# INSTRUCTIONS FOR THE TASK
I need the entries printed again word for word, without the images.

(Dataset entries)

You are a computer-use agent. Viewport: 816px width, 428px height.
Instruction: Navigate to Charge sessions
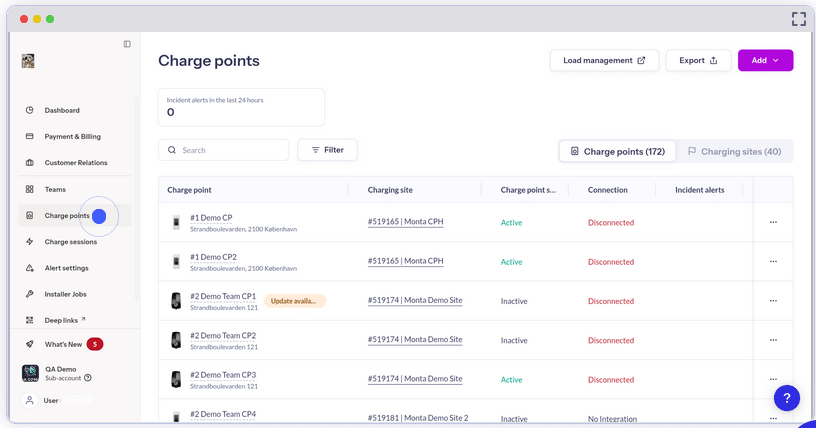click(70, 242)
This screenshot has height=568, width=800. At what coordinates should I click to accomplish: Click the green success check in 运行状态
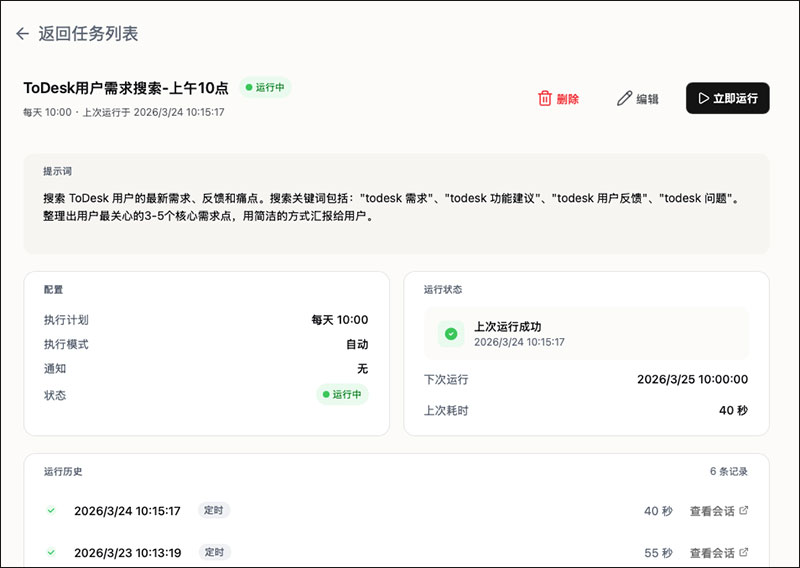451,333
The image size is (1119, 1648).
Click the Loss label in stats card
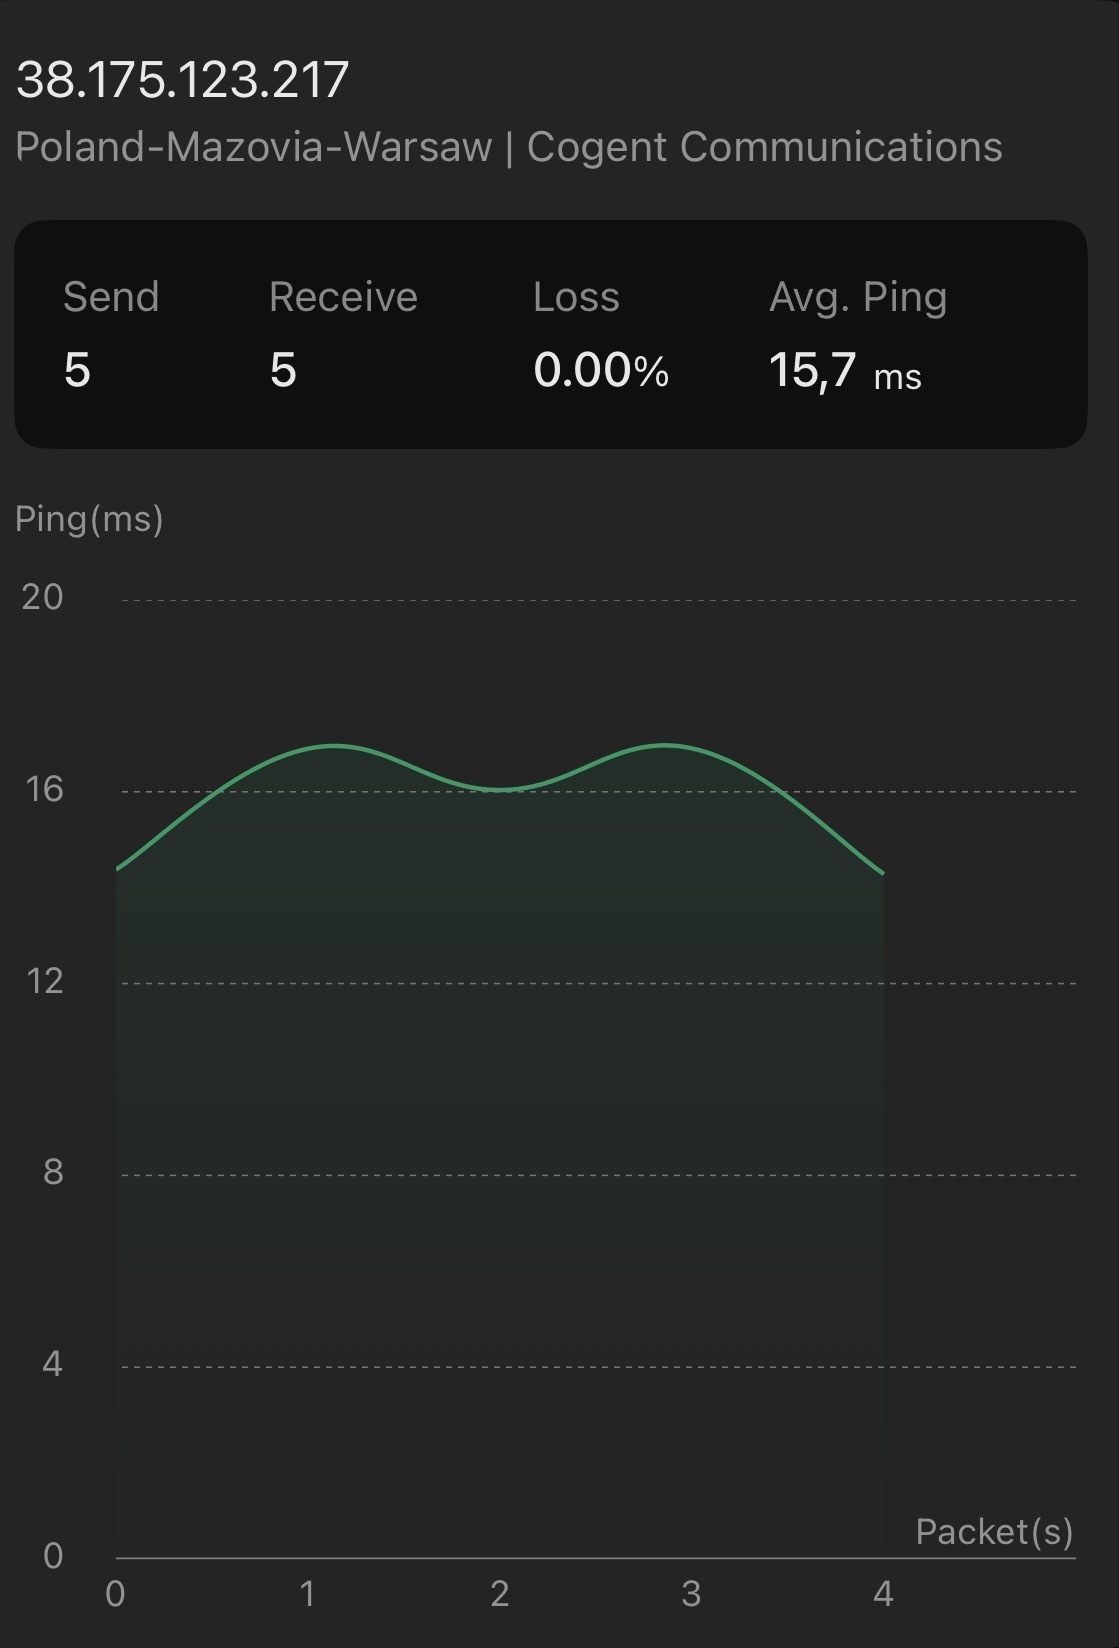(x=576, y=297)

# OUTPUT FOR THIS TASK
You are a computer-use agent. Viewport: 816px width, 428px height.
Instruction: Navigate to Charge sessions
click(70, 242)
This screenshot has height=568, width=800. At what coordinates should I click to accomplish: Click the green success check in 运行状态
451,333
The image size is (1119, 1648).
Click the Loss label in stats card
(x=576, y=297)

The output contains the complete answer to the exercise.